Il ya donc un vrai débat , critiquer Total n'est pas se comporter en Don Quichotte et Total n'est certainement pas Bayard. Dans ce débat l'affirmation suivant laquelle ce sont les grandes entreprises qui feraient plus particulièrement la force économique de la France est particulièrement discutable.
Les résultats de gestion ne sont pas uniquement liés aux péripéties du prix du baril (cf résultats des exercices précédents) mais à une bonne exploitation du marché national captif des carburants pétroliers et à un taux de marge appliqué opportunément avec anticipation ou retard lors des variations à la hausse ou à la baisse du brut. Reconnaissons aussi la bonne réponse en matière de couverture linéaire aux besoins de consommation, soit une grande efficacité prospective de la production.
Le malaise semble plutôt se situer ailleurs. 40 % de ces bénéfices sont distribués aux actionnaires alors qu'aucune règle de répartition ne prescrit cette distribution scandaleuse ; pour les entreprises du CAC 40, la distribution des bénéfices à quelques centaines de milliers d'actionnaires équivaut ces dernières années au montant des prestations familiales servies par les CAF -55 Md€) qui permettent entre autres à 42 % des ménages allocataires de dépasser ainsi le seuil de pauvreté !!!
Autre source de malaise, les bénéfices résiduels sont réinvestis selon le bon vouloir et la seule sagacité desdits gestionnaires trop enfermés dans leurs propres logiques productives même si des reconversions (judicieuses ?) sont opérées dans le nucléaire.
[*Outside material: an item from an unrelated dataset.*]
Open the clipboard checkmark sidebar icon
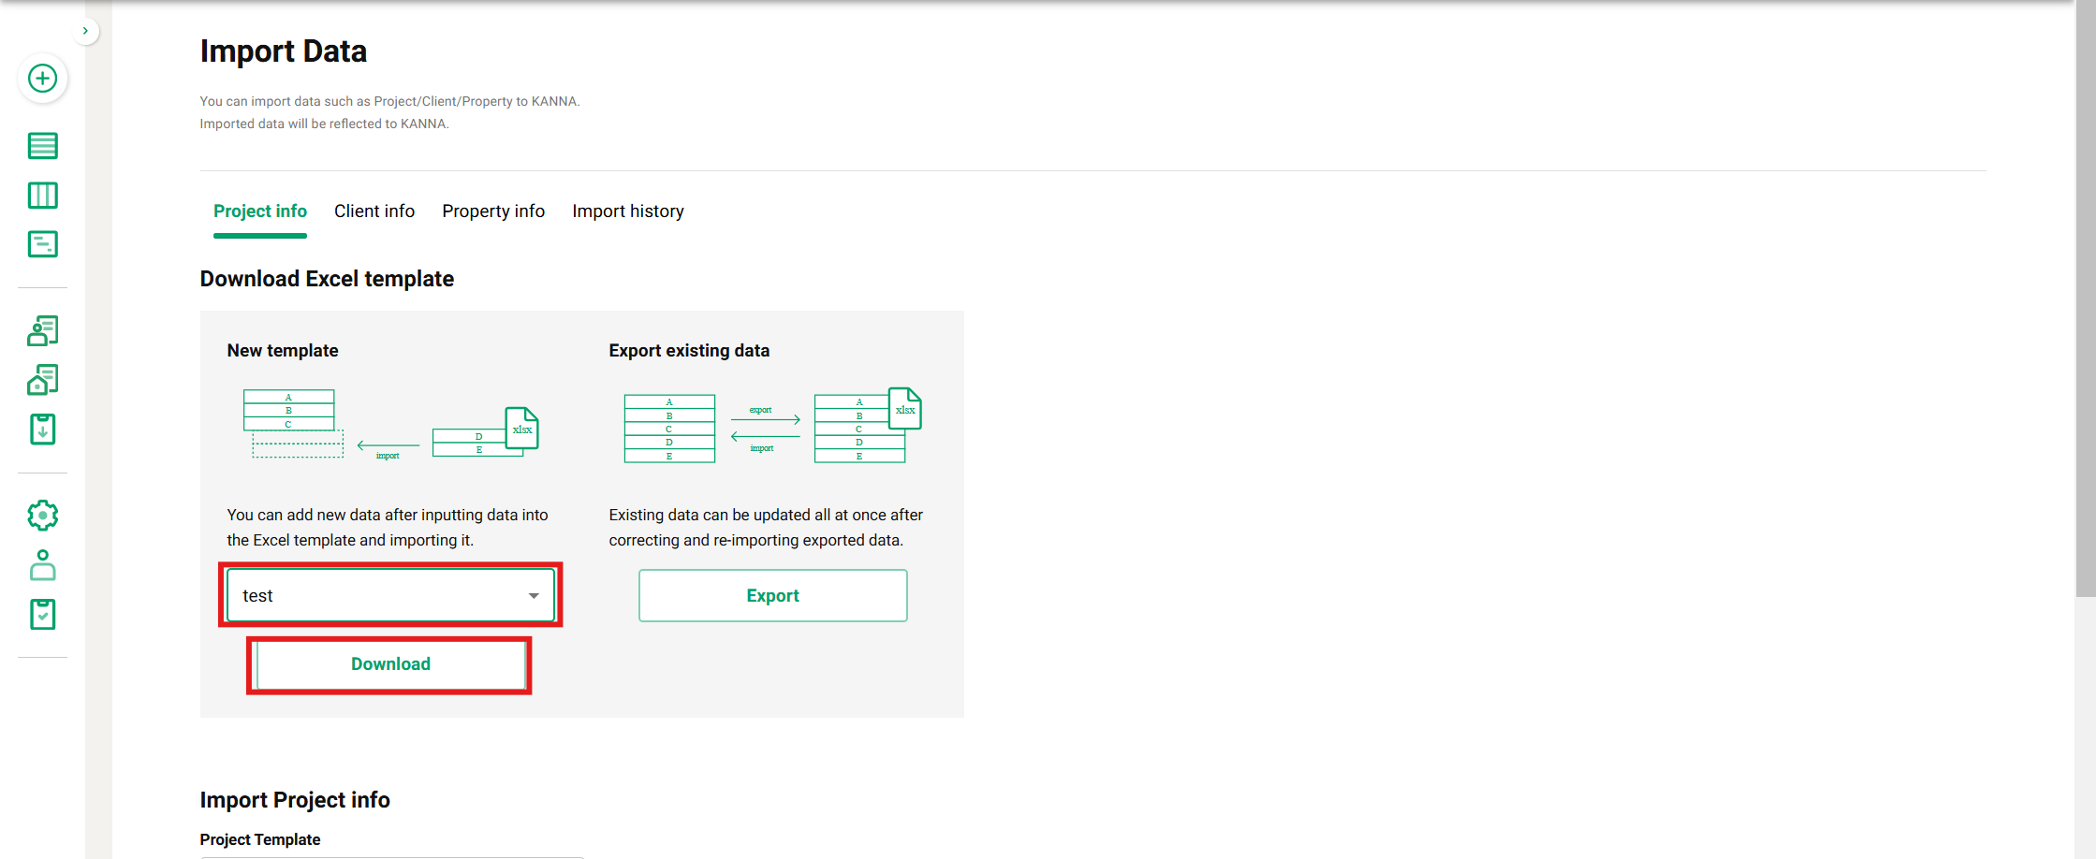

On le sait aujourd'hui les logiques productives trop sectorielles conduisent à des inadaptations cruciales au marché et on le constate aujourd'hui pour l'automobile qui s'épuise dans la reconduction de plus en plus improvisée de son seul savoir faire. Il est donc foncièrement dommage de laisser entre quelques mains l'usage souverain de profits réalisés somme toute à très bon compte sur le dos des cochons de consommateurs sans pouvoir espérer des projets vraiment pertinents pour garantir notre avenir industriel et donc nos emplois futurs. Et aussi la survie à terme de l'entité Total et consorts du CAC 40. L'état ne peut donc se complaire dans le laisser faire, laisser aller actuel et doit proposer par des incitations réglementaires et fiscales les creusets utiles de réinvestissement.